Counterradiation depends strongly on the presence of carbon dioxide and water vapor in the atmosphere. Remember that much of the longwave radiation emitted upward from the Earth’s surface is absorbed by these two gases. This absorbed energy raises the temperature of the atmosphere, causing it to emit more counterradiation. So, the lower atmosphere, with its longwave-absorbing gases, acts like a blanket that traps heat underneath it. Cloud layers, which are composed of tiny water droplets, are even more important than carbon dioxide and water vapor in producing a blanketing effect because liquid water is also a strong absorber of longwave radiation.

This mechanism, in which the atmosphere traps longwave radiation and returns it to the surface through counterradiation is termed the greenhouse effect (Figure 2.17). Unfortunately, the term greenhouse is not quite accurate. Like the atmosphere, the window glass in a greenhouse is transparent to solar shortwave radiation while absorbing and reradiating longwave radiation. But a greenhouse is warmed mainly by keeping the warm air inside the greenhouse from mixing with the outside air, not by counterradiation from the glass.

A greenhouse and the greenhouse effect


Although energy may change its form from shortwave to longwave radiation or to sensible heat or latent heat, it cannot be created or destroyed. Like a household budget of income and expenses, the energy flows between the Sun and the Earth’s atmosphere and surface must balance over the long term. The global energy budget shown in Figure 2.18 takes into account all the important energy flows and helps us to understand how changes in these flows might affect the Earth’s climate. It uses a scale in which the amount of incoming solar radiation is represented as 100 units.

The global energy balance

Let’s look first at the top of the atmosphere, where we see the balance for the Earth–atmosphere system as a whole. Incoming solar radiation (100 units) is balanced by exiting shortwave reflection from the Earth’s surface and atmosphere and outgoing longwave radiation coming from the atmosphere and surface.

The atmosphere’s budget is also balanced, since it receives 152 units and loses 152 units. Received energy includes absorbed incoming solar radiation, absorbed longwave radiation from the surface, and latent and sensible heat transfer from the surface. The atmosphere loses longwave energy by radiation to space and counterradiation to the surface.

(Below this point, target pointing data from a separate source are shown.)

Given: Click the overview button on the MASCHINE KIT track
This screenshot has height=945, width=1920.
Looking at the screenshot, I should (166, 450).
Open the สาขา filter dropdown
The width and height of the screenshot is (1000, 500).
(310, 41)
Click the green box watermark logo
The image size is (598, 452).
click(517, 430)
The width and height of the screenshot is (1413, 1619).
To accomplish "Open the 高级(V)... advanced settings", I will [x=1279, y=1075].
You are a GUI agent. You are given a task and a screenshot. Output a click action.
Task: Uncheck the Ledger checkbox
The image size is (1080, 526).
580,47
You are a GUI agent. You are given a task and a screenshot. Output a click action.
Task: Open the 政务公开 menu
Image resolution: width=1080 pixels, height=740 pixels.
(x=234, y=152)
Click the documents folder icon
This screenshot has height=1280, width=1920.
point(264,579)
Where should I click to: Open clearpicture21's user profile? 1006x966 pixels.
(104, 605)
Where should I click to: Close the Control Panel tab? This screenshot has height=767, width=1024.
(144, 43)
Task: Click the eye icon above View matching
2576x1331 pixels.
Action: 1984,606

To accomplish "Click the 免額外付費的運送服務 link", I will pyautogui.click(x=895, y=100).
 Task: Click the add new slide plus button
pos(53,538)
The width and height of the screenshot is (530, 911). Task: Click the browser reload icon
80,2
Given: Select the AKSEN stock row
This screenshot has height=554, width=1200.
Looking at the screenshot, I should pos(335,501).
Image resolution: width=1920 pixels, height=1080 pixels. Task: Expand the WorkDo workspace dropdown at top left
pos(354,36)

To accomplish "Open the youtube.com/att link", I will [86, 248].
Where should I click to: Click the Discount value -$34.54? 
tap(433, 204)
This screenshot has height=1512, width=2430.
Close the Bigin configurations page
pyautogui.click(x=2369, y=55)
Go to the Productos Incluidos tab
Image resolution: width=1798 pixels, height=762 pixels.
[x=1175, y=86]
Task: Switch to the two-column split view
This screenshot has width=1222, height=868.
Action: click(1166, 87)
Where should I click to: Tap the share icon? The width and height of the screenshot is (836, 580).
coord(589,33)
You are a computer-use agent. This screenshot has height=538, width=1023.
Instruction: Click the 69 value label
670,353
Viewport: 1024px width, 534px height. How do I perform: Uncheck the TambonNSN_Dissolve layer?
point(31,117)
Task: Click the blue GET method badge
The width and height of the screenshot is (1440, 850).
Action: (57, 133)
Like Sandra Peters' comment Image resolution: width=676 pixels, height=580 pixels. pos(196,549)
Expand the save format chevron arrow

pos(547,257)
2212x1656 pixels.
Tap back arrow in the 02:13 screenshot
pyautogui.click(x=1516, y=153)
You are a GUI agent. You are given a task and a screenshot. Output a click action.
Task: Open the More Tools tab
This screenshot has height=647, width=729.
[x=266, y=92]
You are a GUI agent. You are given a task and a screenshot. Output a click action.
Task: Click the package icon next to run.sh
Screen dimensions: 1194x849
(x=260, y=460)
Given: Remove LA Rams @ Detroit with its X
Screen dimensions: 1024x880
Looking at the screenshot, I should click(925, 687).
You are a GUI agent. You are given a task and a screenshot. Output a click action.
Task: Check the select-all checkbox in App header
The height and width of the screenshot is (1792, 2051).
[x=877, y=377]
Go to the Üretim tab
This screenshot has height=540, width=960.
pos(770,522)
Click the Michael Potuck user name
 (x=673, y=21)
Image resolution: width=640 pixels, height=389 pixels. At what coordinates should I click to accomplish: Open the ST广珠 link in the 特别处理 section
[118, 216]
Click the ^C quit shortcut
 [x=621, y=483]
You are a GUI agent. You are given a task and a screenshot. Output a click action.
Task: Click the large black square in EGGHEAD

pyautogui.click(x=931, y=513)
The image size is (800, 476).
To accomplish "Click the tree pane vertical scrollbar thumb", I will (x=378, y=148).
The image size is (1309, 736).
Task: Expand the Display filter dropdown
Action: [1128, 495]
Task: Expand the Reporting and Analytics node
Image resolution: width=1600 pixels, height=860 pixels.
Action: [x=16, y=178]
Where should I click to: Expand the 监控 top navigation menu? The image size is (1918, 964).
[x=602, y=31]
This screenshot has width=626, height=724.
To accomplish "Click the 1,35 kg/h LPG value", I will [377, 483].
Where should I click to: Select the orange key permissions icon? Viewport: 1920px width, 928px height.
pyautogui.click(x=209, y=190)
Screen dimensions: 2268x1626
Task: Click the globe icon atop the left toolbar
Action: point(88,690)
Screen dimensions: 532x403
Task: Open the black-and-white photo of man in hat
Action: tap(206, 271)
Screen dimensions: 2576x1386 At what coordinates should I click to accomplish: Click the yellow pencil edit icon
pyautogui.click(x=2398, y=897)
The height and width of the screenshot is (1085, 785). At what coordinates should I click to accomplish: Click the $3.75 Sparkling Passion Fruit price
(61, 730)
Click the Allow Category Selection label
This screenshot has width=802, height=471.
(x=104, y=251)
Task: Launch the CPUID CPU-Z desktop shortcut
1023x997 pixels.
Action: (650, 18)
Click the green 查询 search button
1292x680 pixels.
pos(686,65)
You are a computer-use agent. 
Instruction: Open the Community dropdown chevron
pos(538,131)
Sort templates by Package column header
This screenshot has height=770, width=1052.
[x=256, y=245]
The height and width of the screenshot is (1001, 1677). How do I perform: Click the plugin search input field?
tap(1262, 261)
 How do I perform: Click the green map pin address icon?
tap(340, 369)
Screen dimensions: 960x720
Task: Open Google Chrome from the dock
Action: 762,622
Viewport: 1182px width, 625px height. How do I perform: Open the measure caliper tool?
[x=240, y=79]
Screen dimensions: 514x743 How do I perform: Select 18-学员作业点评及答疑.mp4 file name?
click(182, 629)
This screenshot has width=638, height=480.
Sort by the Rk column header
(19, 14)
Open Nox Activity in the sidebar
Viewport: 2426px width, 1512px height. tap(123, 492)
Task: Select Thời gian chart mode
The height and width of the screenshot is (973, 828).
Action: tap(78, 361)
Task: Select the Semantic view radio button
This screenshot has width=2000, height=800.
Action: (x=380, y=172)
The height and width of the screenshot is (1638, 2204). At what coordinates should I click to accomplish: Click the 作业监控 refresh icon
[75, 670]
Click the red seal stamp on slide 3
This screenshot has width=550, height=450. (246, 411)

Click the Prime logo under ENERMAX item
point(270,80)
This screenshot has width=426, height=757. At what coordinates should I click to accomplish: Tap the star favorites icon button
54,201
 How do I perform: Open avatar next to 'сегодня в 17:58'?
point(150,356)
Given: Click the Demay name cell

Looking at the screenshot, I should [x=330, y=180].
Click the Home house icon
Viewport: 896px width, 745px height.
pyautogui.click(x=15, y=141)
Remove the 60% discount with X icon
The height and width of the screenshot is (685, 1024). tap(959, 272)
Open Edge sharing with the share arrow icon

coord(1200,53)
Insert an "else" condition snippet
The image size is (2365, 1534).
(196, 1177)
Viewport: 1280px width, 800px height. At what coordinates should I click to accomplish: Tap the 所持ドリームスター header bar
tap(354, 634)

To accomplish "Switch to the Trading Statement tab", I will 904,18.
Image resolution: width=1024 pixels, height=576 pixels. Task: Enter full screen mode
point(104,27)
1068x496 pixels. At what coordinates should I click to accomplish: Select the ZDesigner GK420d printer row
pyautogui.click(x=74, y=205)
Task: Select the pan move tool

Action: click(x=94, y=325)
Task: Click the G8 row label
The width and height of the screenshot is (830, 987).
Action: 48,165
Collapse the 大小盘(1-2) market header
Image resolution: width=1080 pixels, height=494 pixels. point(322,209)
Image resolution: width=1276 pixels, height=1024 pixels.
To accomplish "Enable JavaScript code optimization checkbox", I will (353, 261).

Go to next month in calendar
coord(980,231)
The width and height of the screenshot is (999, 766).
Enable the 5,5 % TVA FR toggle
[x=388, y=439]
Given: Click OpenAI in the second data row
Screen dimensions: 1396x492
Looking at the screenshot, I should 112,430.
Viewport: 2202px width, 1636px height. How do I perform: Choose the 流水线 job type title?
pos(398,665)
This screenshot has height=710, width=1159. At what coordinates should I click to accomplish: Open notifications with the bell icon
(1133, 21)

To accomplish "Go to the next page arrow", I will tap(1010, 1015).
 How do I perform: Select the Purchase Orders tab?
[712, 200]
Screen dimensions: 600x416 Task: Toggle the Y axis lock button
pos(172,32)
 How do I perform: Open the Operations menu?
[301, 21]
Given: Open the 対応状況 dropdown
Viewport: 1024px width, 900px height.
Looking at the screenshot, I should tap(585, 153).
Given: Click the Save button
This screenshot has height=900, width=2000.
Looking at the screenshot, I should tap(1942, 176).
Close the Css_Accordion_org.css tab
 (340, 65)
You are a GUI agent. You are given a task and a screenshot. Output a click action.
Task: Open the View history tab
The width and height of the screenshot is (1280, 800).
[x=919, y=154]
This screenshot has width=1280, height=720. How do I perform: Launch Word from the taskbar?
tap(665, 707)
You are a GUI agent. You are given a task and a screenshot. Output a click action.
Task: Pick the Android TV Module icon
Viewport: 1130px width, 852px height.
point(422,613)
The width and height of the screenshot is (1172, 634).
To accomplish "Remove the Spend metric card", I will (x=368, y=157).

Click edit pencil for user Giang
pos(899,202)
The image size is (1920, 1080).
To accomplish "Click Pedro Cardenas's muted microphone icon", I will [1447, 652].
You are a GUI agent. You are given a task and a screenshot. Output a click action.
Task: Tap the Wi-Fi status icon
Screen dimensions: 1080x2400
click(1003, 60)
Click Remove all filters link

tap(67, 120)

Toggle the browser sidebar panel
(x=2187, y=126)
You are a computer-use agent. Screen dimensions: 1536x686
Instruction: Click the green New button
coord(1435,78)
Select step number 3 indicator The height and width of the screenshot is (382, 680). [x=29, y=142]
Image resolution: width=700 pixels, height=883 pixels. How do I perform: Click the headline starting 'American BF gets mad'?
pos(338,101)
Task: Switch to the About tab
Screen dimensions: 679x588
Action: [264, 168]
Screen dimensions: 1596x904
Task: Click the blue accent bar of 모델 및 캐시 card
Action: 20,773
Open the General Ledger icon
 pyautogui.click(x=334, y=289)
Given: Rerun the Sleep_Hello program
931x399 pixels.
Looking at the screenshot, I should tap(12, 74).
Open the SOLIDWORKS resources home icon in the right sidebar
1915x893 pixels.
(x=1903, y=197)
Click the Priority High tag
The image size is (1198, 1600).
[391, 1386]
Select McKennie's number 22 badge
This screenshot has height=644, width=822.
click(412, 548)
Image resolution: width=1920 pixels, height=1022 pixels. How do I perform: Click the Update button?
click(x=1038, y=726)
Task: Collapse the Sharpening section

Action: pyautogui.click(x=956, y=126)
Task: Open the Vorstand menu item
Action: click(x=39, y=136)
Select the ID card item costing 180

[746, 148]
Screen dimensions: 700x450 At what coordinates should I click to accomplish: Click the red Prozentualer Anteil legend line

The surface receives 144 units and loses 144 units. Incoming energy consists of direct solar radiation absorbed at the surface and longwave radiation from the atmosphere. Exiting energy includes latent and sensible heat transfer to the atmosphere and longwave radiation to the atmosphere and space.

The greenhouse effect is readily visible in the two largest arrows in the center of the figure. The surface loses 102 units of longwave energy, but receives 95 units of counterradiation from the atmosphere. These flows amount to a loop that traps and returns most of the heat radiation leaving the surface, keeping surface temperatures warm.


The global energy budget helps us understand how global change might affect the Earth’s climate. For example, suppose that clearing forests for agriculture and turning agricultural lands into urban and suburban areas decreases surface albedo. In that case, more energy would be absorbed by the ground, raising its temperature. That, in turn, would increase the flow of surface longwave radiation to the atmosphere, which would be absorbed and would then boost counterradiation. The total effect would probably be to amplify warming through the greenhouse effect.

What if industrial aerosols cause more low, thick clouds to form? Low clouds increase shortwave reflection back to space, causing the Earth’s surface and atmosphere to cool. What about increasing condensation trails from jet aircraft? These could cause more high, thin clouds, which absorb more longwave energy and make the atmosphere warmer, boosting counterradiation and increasing the greenhouse effect. The energy flow linkages between the Sun, surface, atmosphere, and space are critical components of our climate system, and human activities can modify these flows significantly.